HSBC denied claims on Friday that it had exerted pressure on a contractor to remove an employee who had called for the formation of a banking and finance industry trade union in Hong Kong.
The bank issued a clarification to the media and an internal memo to staff hours before dozens of protesters gathered across from its Hong Kong headquarters in Chater Garden, Central to support Nathan Leung Lai-pong, 38, who said he was asked to transfer from HSBC where he had worked as a guest service officer since May 2018.
Leung, who is employed by HSBC contractor Compass Group, said he was asked to move from the bank on September 5 after he joined a general strike associated with the ongoing anti-government protests and had called for the setting up of a banking union two days earlier.
He said the transfer request was tantamount to “dismissal”.
“HSBC pressured the outsourcing company to fire me, but they avoided using the word ‘fire’. They used the word ‘transfer’ to give me a post in another company. In reality, that was attacking my right to form an HSBC union,” he said.
“They claimed I exposed the confidentiality of the bank and offered me an alternative post to keep me quiet, but that is not a deal I want to take.”
But a spokeswoman for the bank rejected his claims. “Leung is not and never has been an employee of HSBC,” she said.
An internal memo sent to HSBC staff on Friday and seen by the Post said Leung’s allegations about his dismissal from the bank were misleading.
“Leung is currently employed by Compass Group, which provides facilities management services in its clients’ offices and is not owned by HSBC,” it read.
“HSBC is not involved in the decision about where employees of Compass are asked to work.”
The company said it would continue to monitor developments and reserved all its rights if Leung persisted in making misleading statements about the bank. A source at HSBC said the bank did not pressure Compass Group Hong Kong to dismiss him.

Data entries
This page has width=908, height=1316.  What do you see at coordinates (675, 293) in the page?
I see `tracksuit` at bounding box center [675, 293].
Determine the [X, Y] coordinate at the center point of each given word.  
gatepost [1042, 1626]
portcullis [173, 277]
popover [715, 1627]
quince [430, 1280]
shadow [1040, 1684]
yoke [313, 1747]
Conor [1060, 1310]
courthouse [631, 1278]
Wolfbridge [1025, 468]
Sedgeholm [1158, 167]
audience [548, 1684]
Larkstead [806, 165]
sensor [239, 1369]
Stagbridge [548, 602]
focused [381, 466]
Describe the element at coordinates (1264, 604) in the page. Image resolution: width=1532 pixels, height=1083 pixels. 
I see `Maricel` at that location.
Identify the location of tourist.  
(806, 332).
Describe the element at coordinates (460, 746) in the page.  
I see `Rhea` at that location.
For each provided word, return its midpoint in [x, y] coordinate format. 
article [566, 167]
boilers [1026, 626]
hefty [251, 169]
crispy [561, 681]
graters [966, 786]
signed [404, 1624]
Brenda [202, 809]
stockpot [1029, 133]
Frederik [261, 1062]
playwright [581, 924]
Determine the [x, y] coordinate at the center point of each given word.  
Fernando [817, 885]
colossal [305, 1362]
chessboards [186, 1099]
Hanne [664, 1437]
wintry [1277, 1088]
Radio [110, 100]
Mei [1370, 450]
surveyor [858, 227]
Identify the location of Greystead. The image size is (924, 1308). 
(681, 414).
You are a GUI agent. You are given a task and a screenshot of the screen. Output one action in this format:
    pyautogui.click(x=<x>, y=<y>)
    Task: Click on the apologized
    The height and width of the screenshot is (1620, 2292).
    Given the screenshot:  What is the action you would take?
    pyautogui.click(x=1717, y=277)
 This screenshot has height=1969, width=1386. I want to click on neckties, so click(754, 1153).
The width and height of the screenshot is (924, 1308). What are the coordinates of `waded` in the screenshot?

### [WHAT YOU HAVE TO DO]
Please continue the article about HSBC and the contractor employee who called for a banking union, picking up after its last sentence.

### [ANSWER TO THIS PROBLEM]
In a memo released on Friday afternoon, Compass confirmed it provided services to HSBC and said Leung was still employed at the company.
“As a usual practice, it is at the company’s discretion to deploy employees to work on the premises of different clients from time to time. This forms part of our contractual terms with employees and there are no attached conditions to any such deployments,” the statement said.
Former lawmaker “Long Hair” Leung Kwok-hung, who attended the rally, said suppressing the joining of strikes and forming of trade unions violated provisions in the Basic Law, the city’s mini-constitution.
“I urge workers in Hong Kong and workers around the world to support the struggle of their brothers and sisters in Hong Kong to exercise their labour rights,” he said.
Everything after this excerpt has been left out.